→ **Explorer le contenu**
**A.** Reprenez l'extrait à partir de « Finalement, pour les » et jusqu'à « répandus et abondants. », en remplaçant « Préoccupation mineure » par « Risque faible ».
**B.** D'après l'extrait, un taxon de Préoccupation mineure ne remplit pas les critères de certaines catégories. Lesquelles ?

→ **Extrait**

Finalement, pour les catégories Préoccupation mineure et Données insuffisantes, les définitions sont :
Un taxon est dit de Préoccupation mineure lorsqu’il a été évalué d’après les critères et ne remplit pas les critères des catégories En danger critique d’extinction, En danger, Vulnérable ou Quasi menacé. Dans cette catégorie sont inclus les taxons largement répandus et abondants.
— UICN 2001, p. 15
et,
Un taxon entre dans la catégorie Données insuffisantes lorsqu’on ne dispose pas d’assez de données pour évaluer directement ou indirectement le risque d’extinction en fonction de sa distribution et/ou de l’état de sa population. Un taxon inscrit dans cette catégorie peut avoir fait l’objet d’études approfondies et sa biologie peut être bien connue, sans que l’on dispose pour autant de données pertinentes sur l’abondance et/ou la distribution. Il ne s’agit donc pas d’une catégorie Menacée. […]
— UICN 2001, p. 15
Analyse : Le Québec dans le rouge?

→ **Données enregistrées**
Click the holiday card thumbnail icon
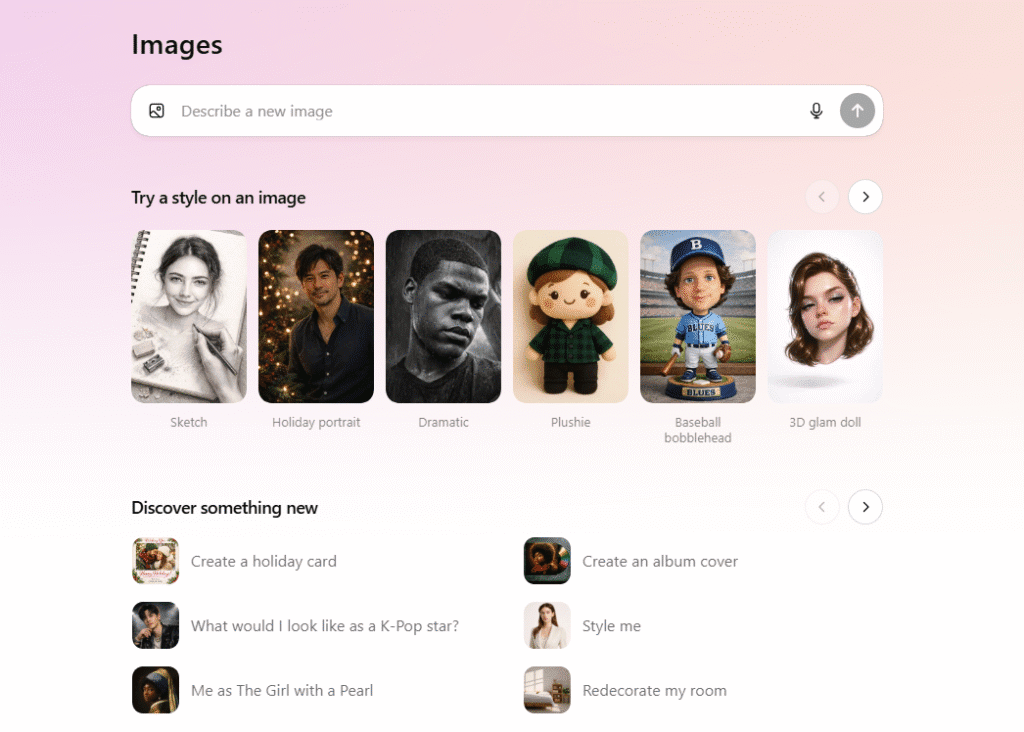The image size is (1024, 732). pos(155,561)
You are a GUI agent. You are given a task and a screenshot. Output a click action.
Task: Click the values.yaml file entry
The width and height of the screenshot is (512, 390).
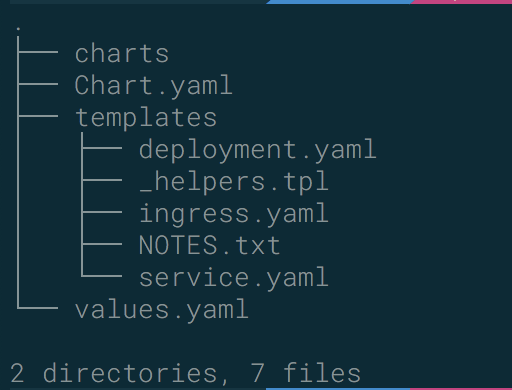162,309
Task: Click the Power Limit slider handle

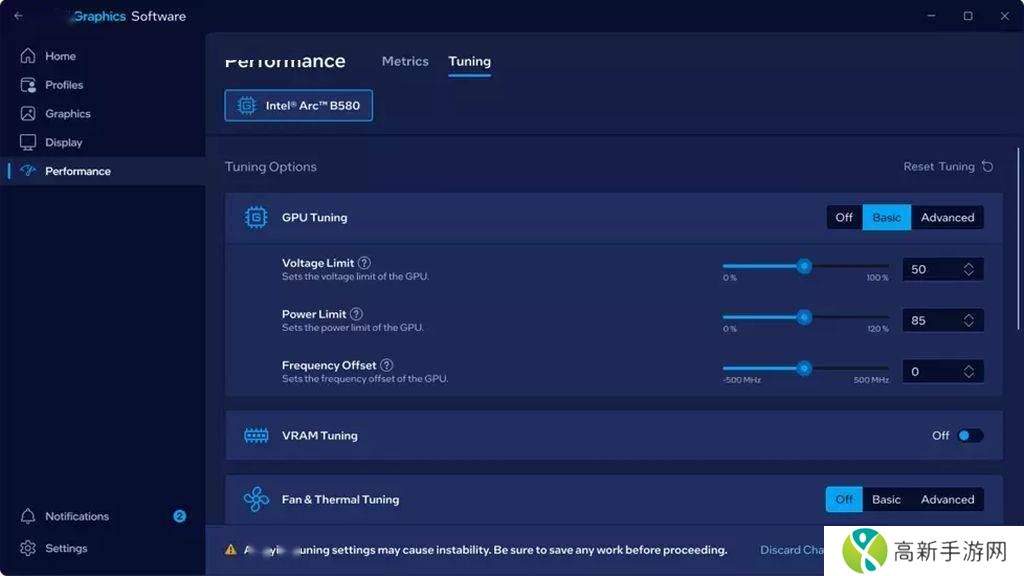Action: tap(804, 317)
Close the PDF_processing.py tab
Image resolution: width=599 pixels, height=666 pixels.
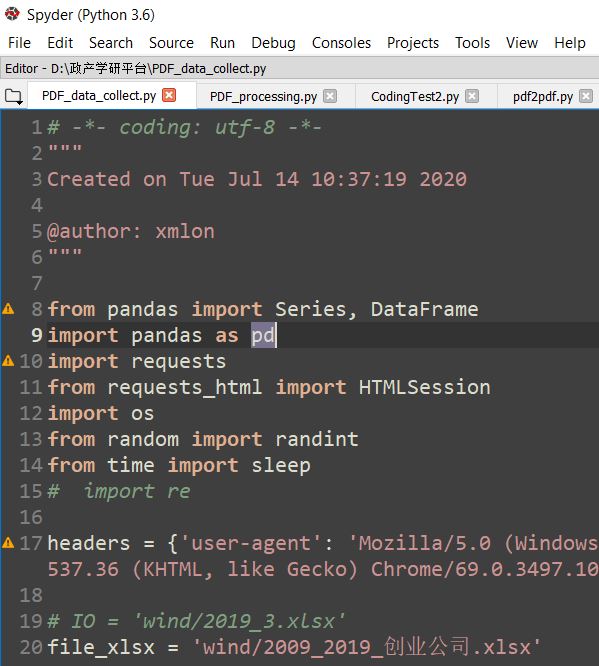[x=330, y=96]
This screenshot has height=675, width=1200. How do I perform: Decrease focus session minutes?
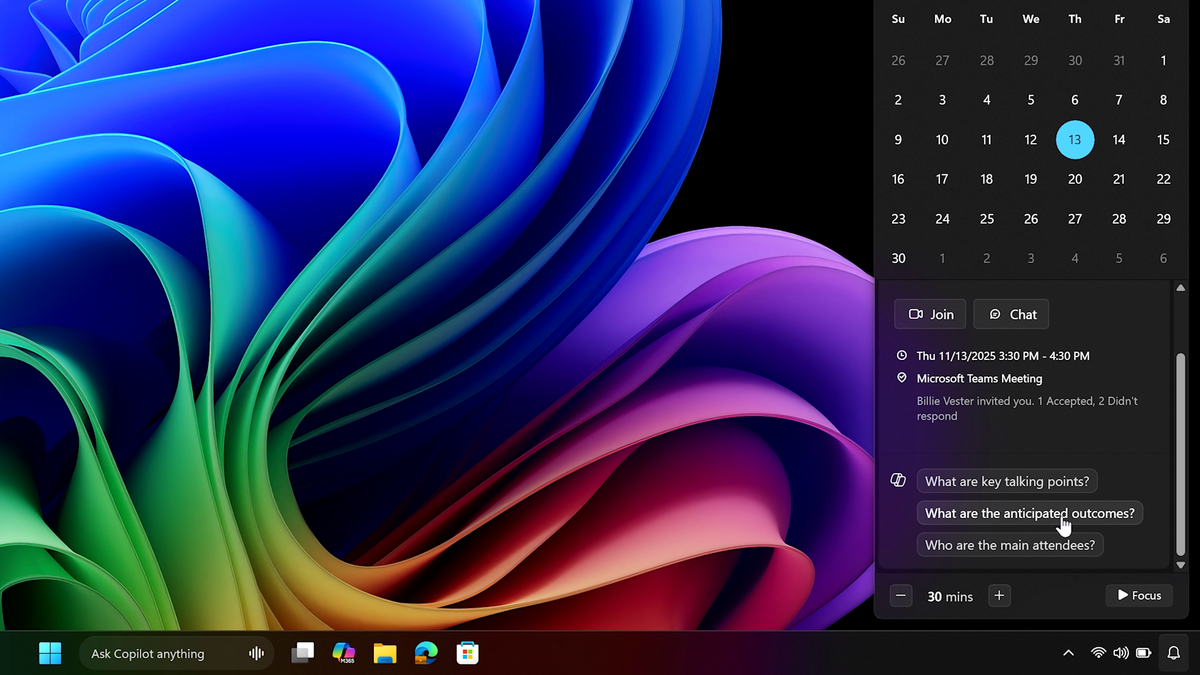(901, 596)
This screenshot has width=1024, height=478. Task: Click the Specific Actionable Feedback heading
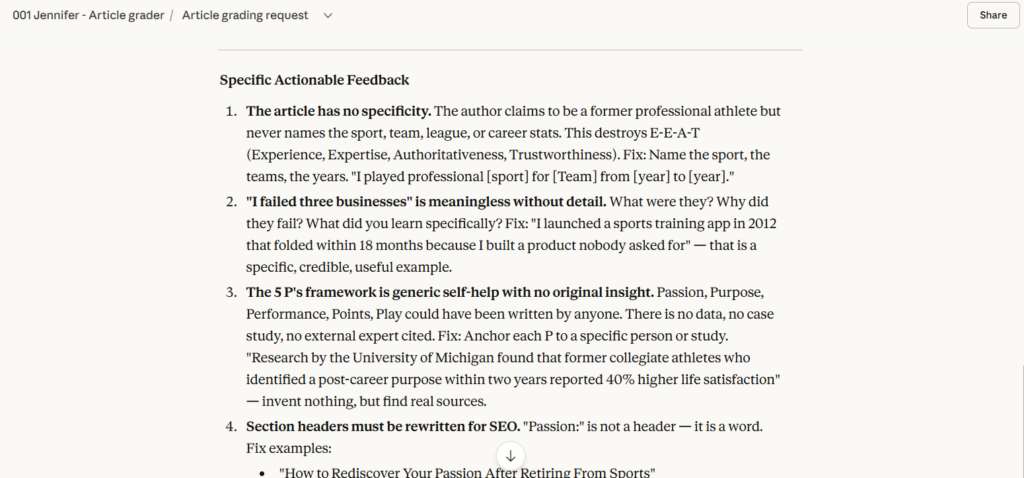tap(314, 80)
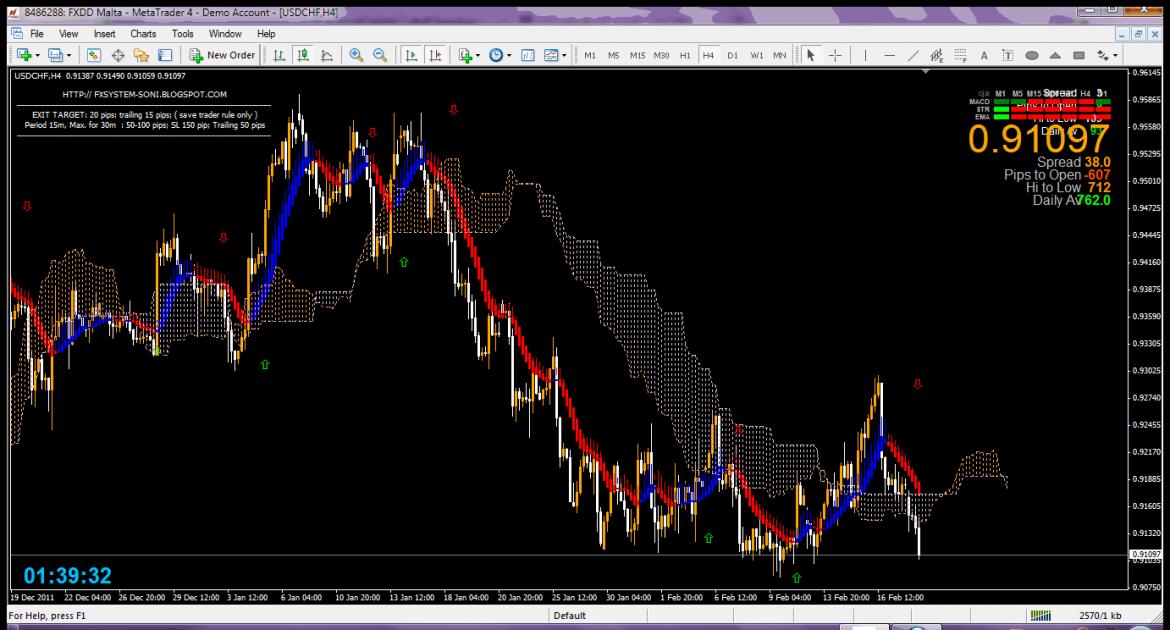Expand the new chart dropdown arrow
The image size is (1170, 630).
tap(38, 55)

→ **Réponses par tâche**
**A.**
Finalement, pour les catégories Risque faible et Données insuffisantes, les définitions sont :
Un taxon est dit de Risque faible lorsqu’il a été évalué d’après les critères et ne remplit pas les critères des catégories En danger critique d’extinction, En danger, Vulnérable ou Quasi menacé. Dans cette catégorie sont inclus les taxons largement répandus et abondants.

**B.**
- En danger critique d'extinction
- En danger
- Vulnérable
- Quasi menacé